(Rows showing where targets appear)

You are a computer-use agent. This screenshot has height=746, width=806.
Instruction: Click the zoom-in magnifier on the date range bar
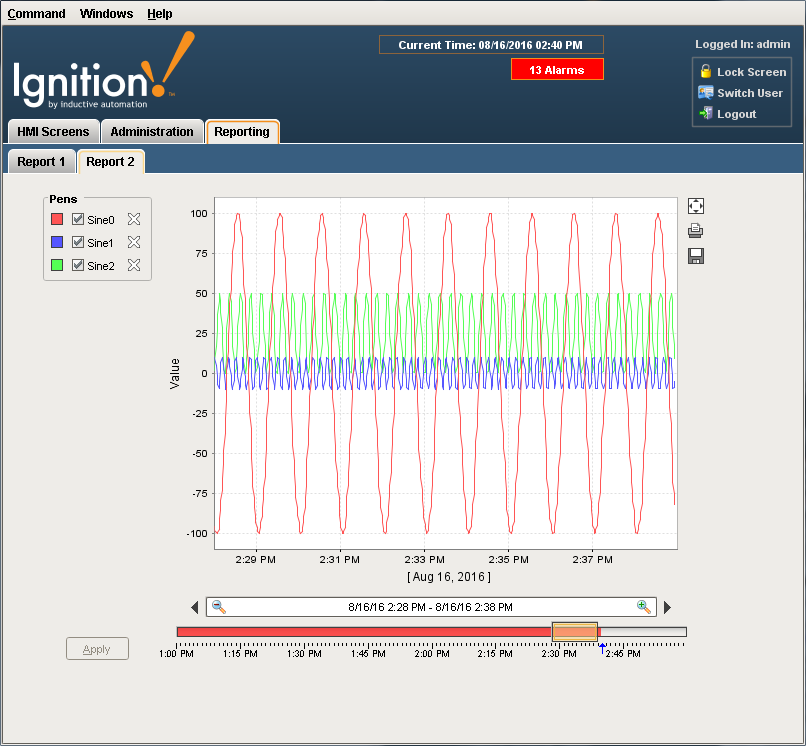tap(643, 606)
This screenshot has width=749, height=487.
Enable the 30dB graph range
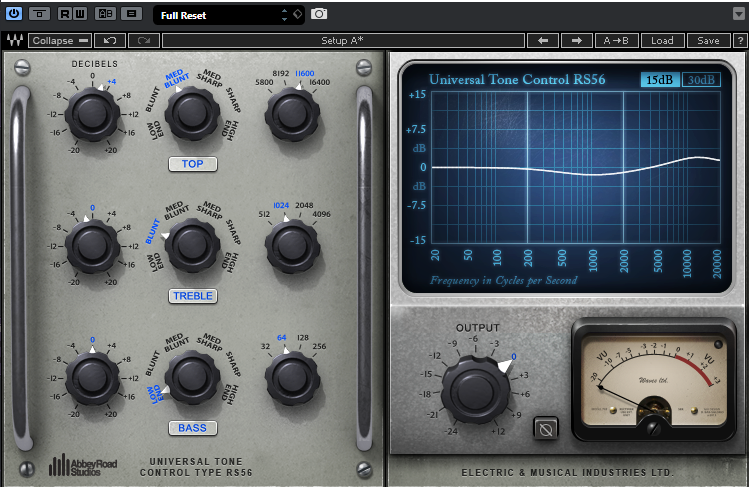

...

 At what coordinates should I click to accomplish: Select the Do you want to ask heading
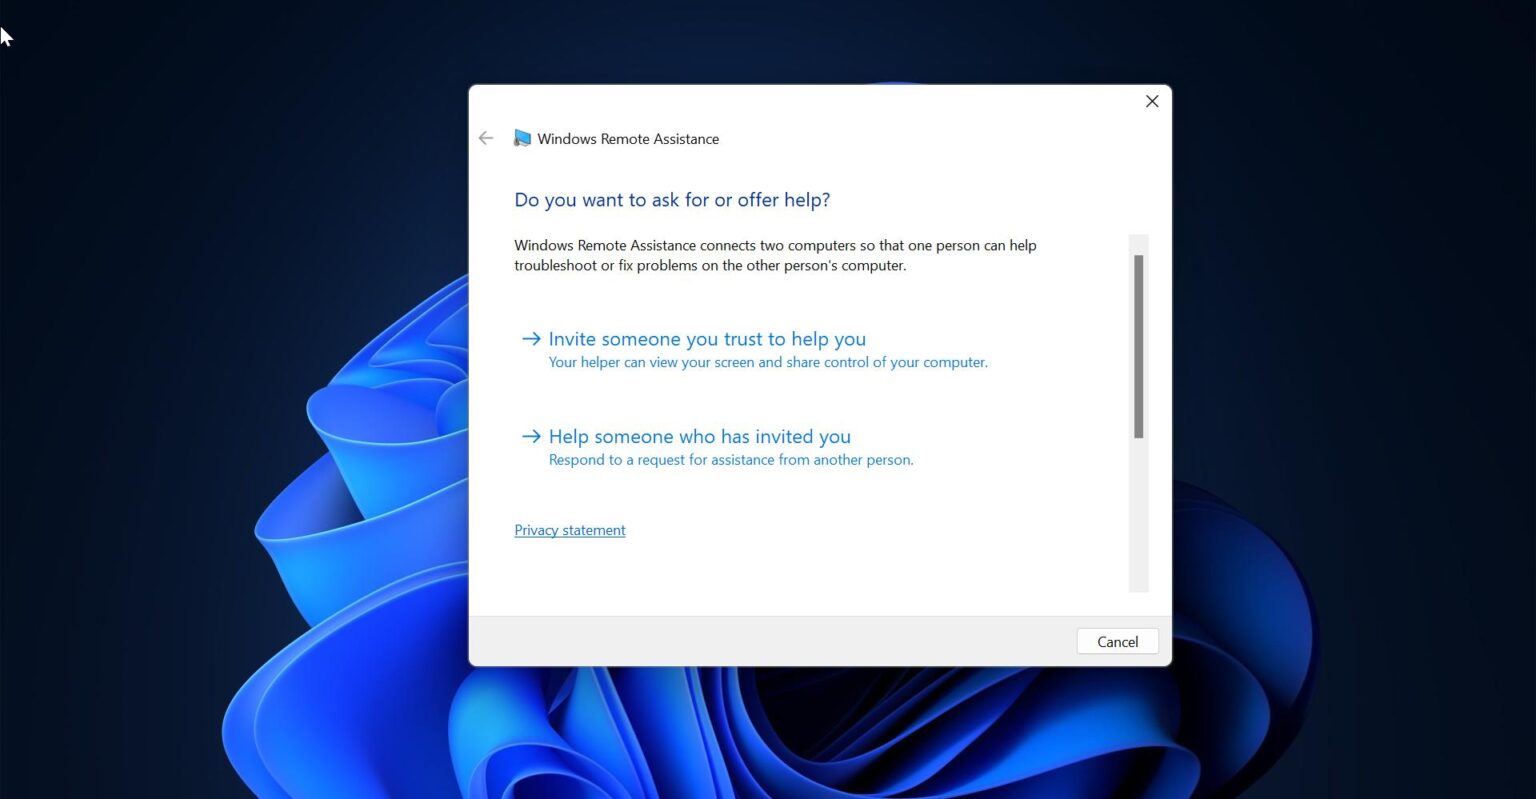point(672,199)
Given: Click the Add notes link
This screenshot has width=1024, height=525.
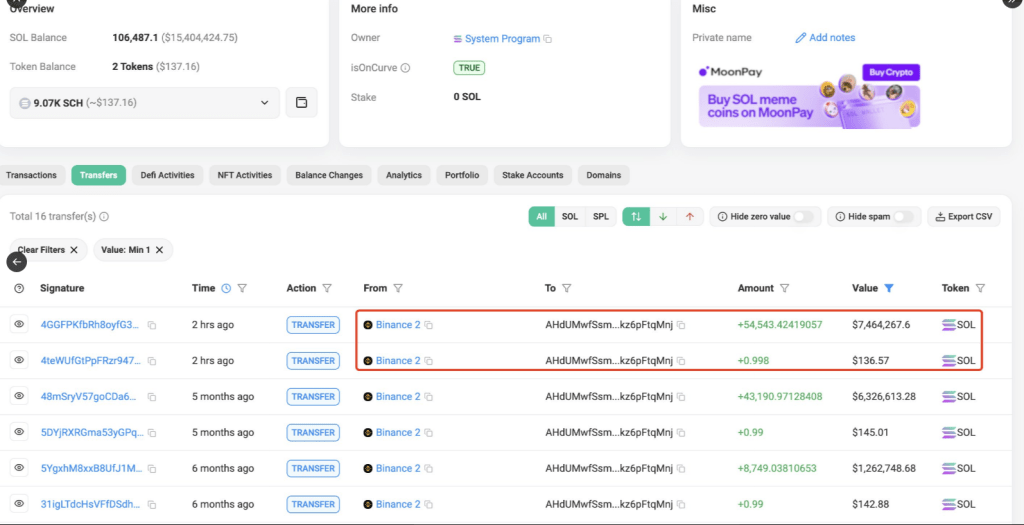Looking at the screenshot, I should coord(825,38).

== Problem to solve ==
Copy word for word the lines from the one containing "You are a computer-use" through the one containing "Enable the 30dB graph range", with both of those lines included. Omit the pictures from your answer.

== The completed task ==
You are a computer-use agent. This screenshot has height=746, width=806.
Instruction: Click the zoom-in magnifier on the date range bar
tap(643, 606)
This screenshot has width=749, height=487.
Enable the 30dB graph range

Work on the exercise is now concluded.